Entries for locating text and elements:
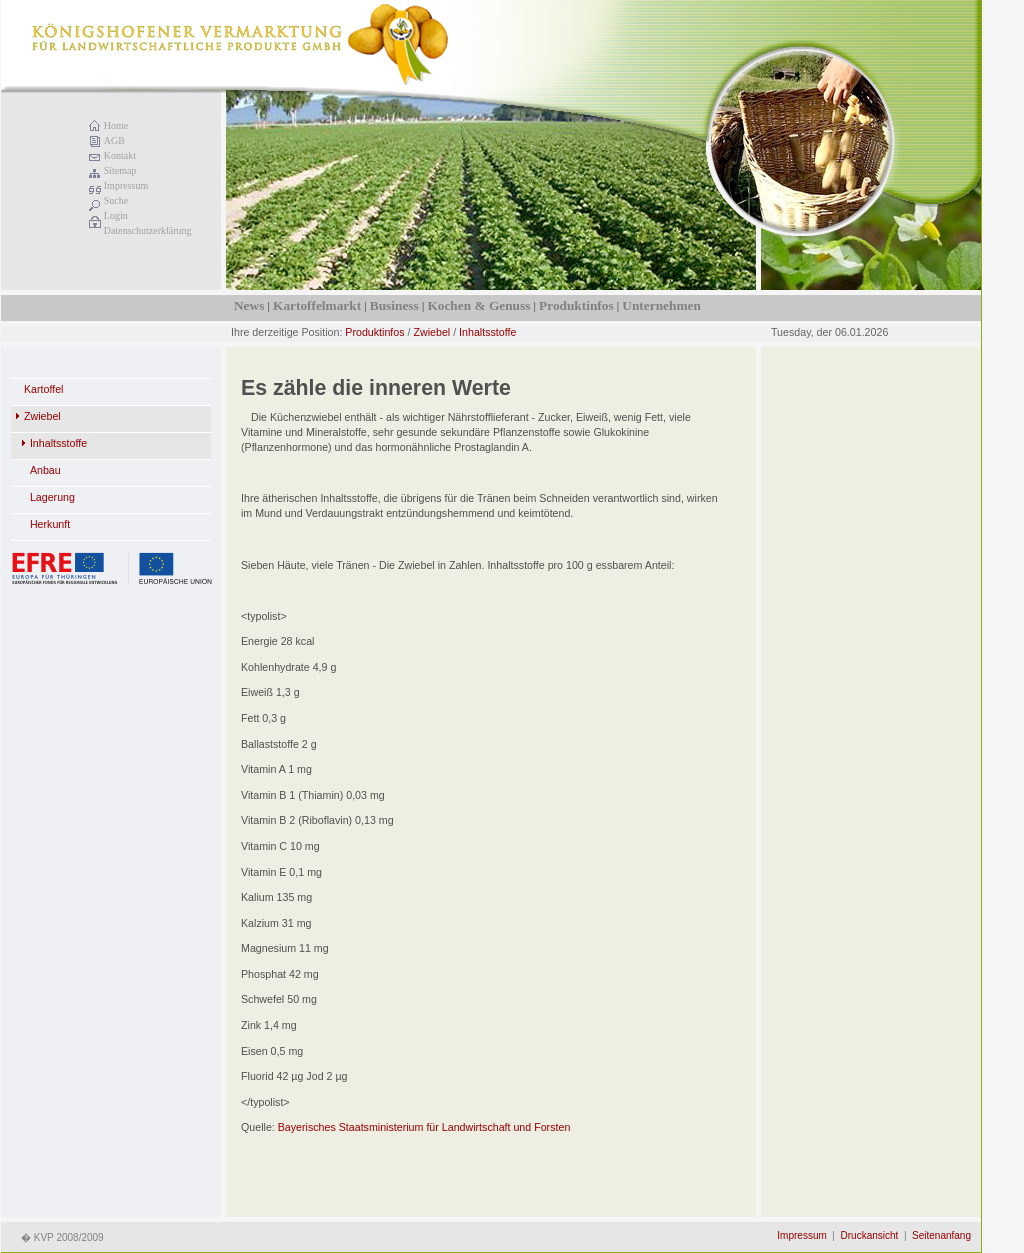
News (249, 305)
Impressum (126, 185)
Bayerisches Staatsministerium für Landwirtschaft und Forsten (424, 1127)
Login (116, 215)
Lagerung (52, 497)
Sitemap (120, 170)
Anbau (45, 470)
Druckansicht (870, 1235)
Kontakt (120, 155)
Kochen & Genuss (478, 305)
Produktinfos (576, 305)
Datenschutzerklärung (148, 230)
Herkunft (50, 524)
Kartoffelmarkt (317, 305)
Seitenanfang (941, 1235)
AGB (114, 140)
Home (116, 125)
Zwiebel (431, 332)
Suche (116, 200)
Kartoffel (44, 389)
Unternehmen (661, 305)
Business (394, 305)
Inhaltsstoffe (487, 332)
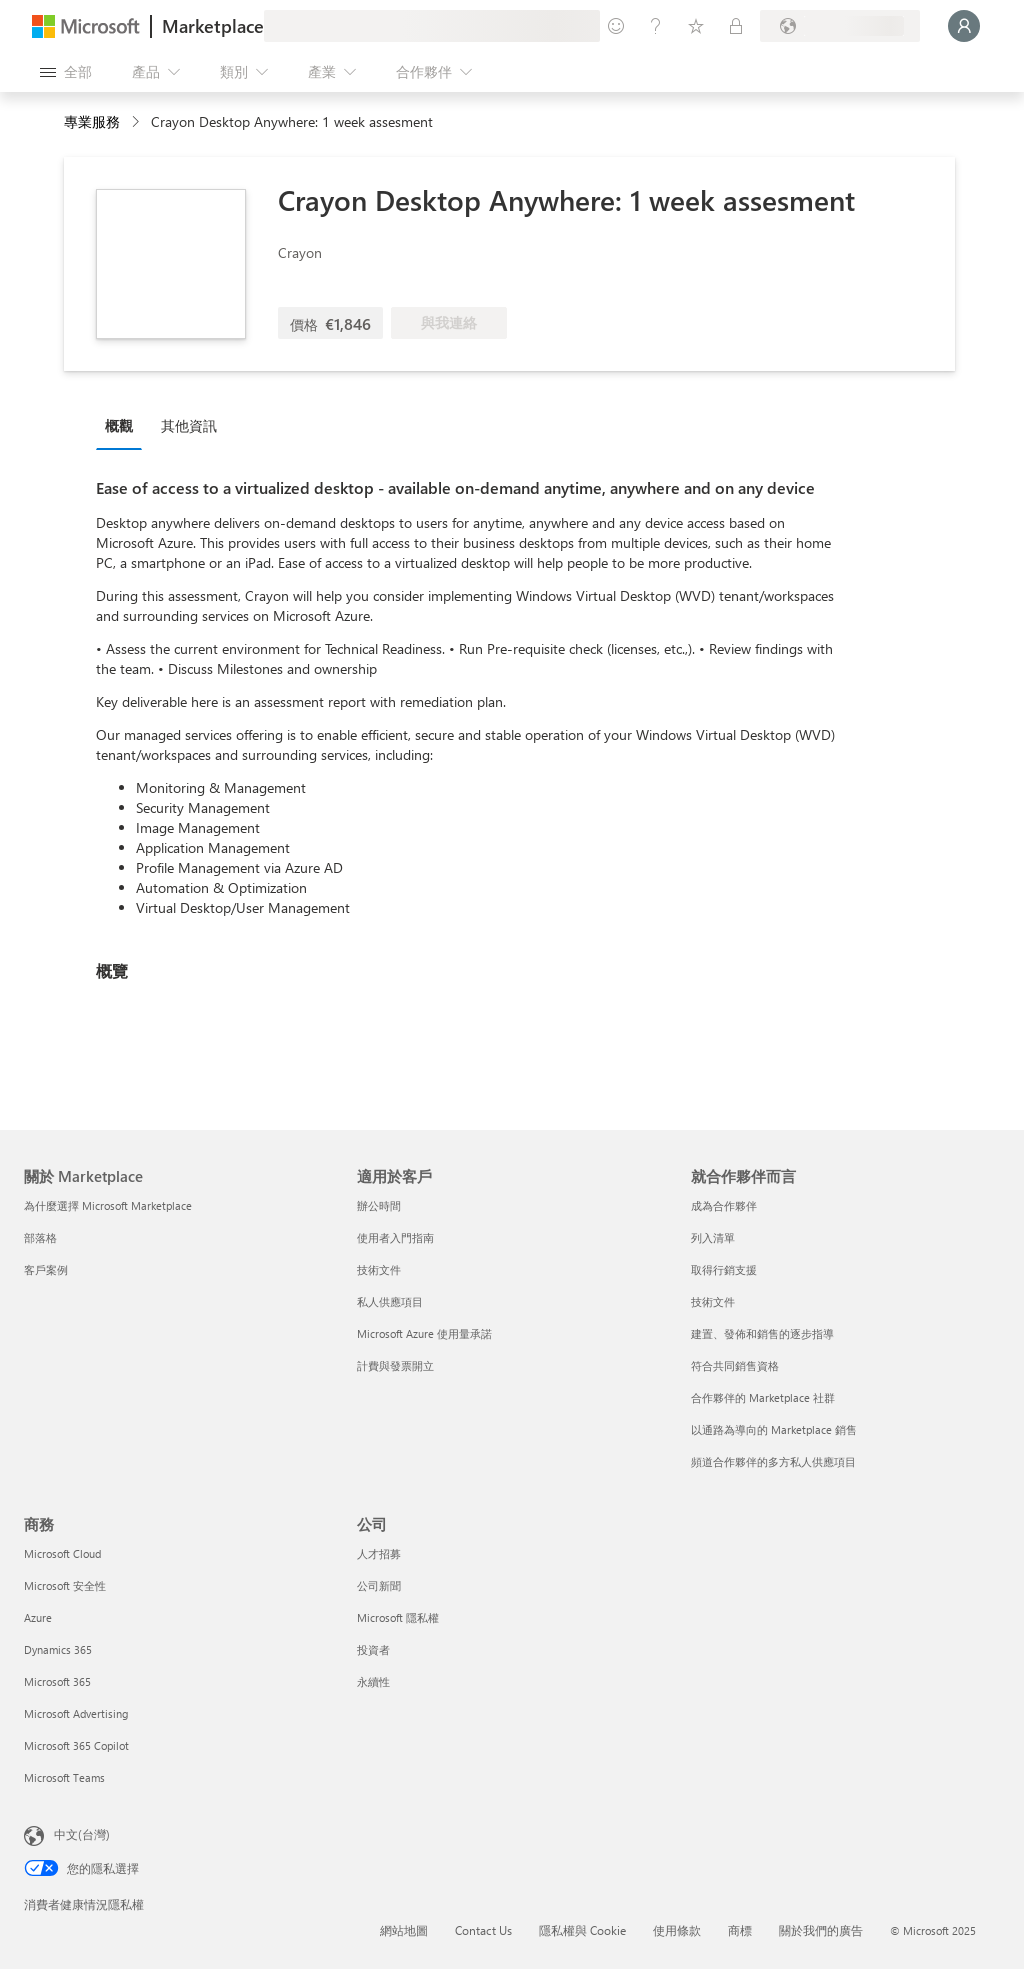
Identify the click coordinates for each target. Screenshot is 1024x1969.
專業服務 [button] (92, 121)
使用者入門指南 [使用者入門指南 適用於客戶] (395, 1237)
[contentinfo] (137, 122)
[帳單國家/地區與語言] (840, 26)
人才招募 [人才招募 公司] (379, 1553)
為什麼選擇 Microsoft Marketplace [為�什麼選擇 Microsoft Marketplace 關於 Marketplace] (108, 1205)
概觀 (119, 425)
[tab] (124, 425)
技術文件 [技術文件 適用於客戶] (379, 1269)
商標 (740, 1930)
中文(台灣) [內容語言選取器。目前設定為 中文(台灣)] (82, 1834)
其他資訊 (189, 425)
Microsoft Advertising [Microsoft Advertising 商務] (76, 1713)
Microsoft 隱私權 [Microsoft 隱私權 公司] (398, 1617)
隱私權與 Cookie (582, 1930)
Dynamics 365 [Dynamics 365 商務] (58, 1649)
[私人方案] (736, 26)
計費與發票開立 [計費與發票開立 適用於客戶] (395, 1365)
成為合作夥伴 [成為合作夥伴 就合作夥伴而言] (724, 1205)
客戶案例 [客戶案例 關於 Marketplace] (46, 1269)
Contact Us (483, 1930)
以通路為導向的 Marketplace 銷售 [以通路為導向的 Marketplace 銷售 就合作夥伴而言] (774, 1429)
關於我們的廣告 (821, 1930)
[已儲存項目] (696, 26)
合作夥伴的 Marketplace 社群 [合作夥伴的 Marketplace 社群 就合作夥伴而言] (763, 1397)
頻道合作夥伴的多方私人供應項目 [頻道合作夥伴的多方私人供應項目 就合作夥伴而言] (773, 1461)
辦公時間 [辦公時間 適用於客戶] (379, 1205)
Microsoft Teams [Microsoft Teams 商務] (64, 1777)
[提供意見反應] (616, 26)
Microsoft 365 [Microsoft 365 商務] (57, 1681)
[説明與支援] (656, 26)
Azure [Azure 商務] (38, 1617)
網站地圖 (404, 1930)
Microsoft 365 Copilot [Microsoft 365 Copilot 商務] (76, 1745)
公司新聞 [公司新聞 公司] (379, 1585)
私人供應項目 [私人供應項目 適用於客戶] (390, 1301)
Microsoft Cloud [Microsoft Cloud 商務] (62, 1553)
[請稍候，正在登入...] (964, 26)
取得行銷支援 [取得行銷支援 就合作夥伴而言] (724, 1269)
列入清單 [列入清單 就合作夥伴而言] (713, 1237)
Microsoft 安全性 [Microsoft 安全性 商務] (65, 1585)
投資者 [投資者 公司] (373, 1649)
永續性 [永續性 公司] (373, 1681)
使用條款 (677, 1930)
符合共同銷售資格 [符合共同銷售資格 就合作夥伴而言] (735, 1365)
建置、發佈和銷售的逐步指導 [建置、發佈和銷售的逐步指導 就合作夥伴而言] (762, 1333)
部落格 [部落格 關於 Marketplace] (40, 1237)
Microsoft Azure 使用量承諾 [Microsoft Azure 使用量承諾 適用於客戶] (424, 1333)
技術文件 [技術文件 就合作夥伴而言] (713, 1301)
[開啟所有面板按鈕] (66, 72)
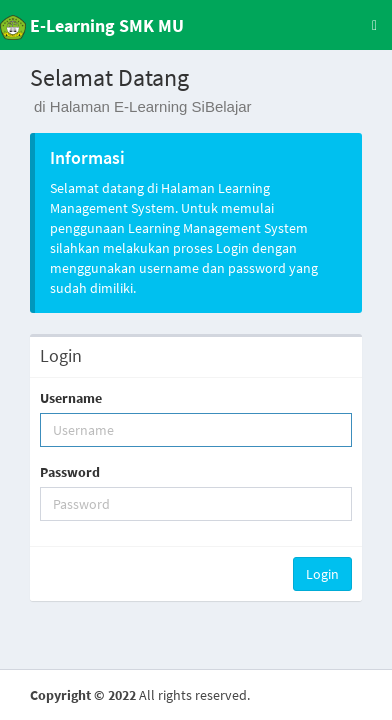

REQUIREMENTS. Write out all the records again, replacing "Login" with "Anmelden" and changing nothing else. Omit the pictures from your answer.

THE COMPLETED TASK.
News (249, 305)
Impressum (126, 185)
Bayerisches Staatsministerium für Landwirtschaft und Forsten (424, 1127)
Anmelden (116, 215)
Lagerung (52, 497)
Sitemap (120, 170)
Anbau (45, 470)
Druckansicht (870, 1235)
Kontakt (120, 155)
Kochen & Genuss (478, 305)
Produktinfos (576, 305)
Datenschutzerklärung (148, 230)
Herkunft (50, 524)
Kartoffelmarkt (317, 305)
Seitenanfang (941, 1235)
AGB (114, 140)
Home (116, 125)
Zwiebel (431, 332)
Suche (116, 200)
Kartoffel (44, 389)
Unternehmen (661, 305)
Business (394, 305)
Inhaltsstoffe (487, 332)
Identify the click coordinates for each target. Screenshot is 1024x1969.
專業服務 [button] (92, 121)
使用者入門指南 [使用者入門指南 適用於客戶] (395, 1237)
[contentinfo] (137, 122)
[帳單國家/地區與語言] (840, 26)
人才招募 [人才招募 公司] (379, 1553)
為什麼選擇 Microsoft Marketplace [為�什麼選擇 Microsoft Marketplace 關於 Marketplace] (108, 1205)
概觀 (119, 425)
[tab] (124, 425)
技術文件 [技術文件 適用於客戶] (379, 1269)
商標 (740, 1930)
中文(台灣) [內容語言選取器。目前設定為 中文(台灣)] (82, 1834)
其他資訊 (189, 425)
Microsoft Advertising [Microsoft Advertising 商務] (76, 1713)
Microsoft 隱私權 [Microsoft 隱私權 公司] (398, 1617)
隱私權與 Cookie (582, 1930)
Dynamics 365 [Dynamics 365 商務] (58, 1649)
[私人方案] (736, 26)
計費與發票開立 [計費與發票開立 適用於客戶] (395, 1365)
成為合作夥伴 [成為合作夥伴 就合作夥伴而言] (724, 1205)
客戶案例 [客戶案例 關於 Marketplace] (46, 1269)
Contact Us (483, 1930)
以通路為導向的 Marketplace 銷售 [以通路為導向的 Marketplace 銷售 就合作夥伴而言] (774, 1429)
關於我們的廣告 (821, 1930)
[已儲存項目] (696, 26)
合作夥伴的 Marketplace 社群 [合作夥伴的 Marketplace 社群 就合作夥伴而言] (763, 1397)
頻道合作夥伴的多方私人供應項目 [頻道合作夥伴的多方私人供應項目 就合作夥伴而言] (773, 1461)
辦公時間 [辦公時間 適用於客戶] (379, 1205)
Microsoft Teams [Microsoft Teams 商務] (64, 1777)
[提供意見反應] (616, 26)
Microsoft 365 [Microsoft 365 商務] (57, 1681)
[説明與支援] (656, 26)
Azure [Azure 商務] (38, 1617)
網站地圖 (404, 1930)
Microsoft 365 Copilot [Microsoft 365 Copilot 商務] (76, 1745)
公司新聞 [公司新聞 公司] (379, 1585)
私人供應項目 [私人供應項目 適用於客戶] (390, 1301)
Microsoft Cloud [Microsoft Cloud 商務] (62, 1553)
[請稍候，正在登入...] (964, 26)
取得行銷支援 [取得行銷支援 就合作夥伴而言] (724, 1269)
列入清單 [列入清單 就合作夥伴而言] (713, 1237)
Microsoft 安全性 [Microsoft 安全性 商務] (65, 1585)
投資者 [投資者 公司] (373, 1649)
永續性 [永續性 公司] (373, 1681)
使用條款 (677, 1930)
符合共同銷售資格 [符合共同銷售資格 就合作夥伴而言] (735, 1365)
建置、發佈和銷售的逐步指導 [建置、發佈和銷售的逐步指導 就合作夥伴而言] (762, 1333)
部落格 [部落格 關於 Marketplace] (40, 1237)
Microsoft Azure 使用量承諾 [Microsoft Azure 使用量承諾 適用於客戶] (424, 1333)
技術文件 [技術文件 就合作夥伴而言] (713, 1301)
[開啟所有面板按鈕] (66, 72)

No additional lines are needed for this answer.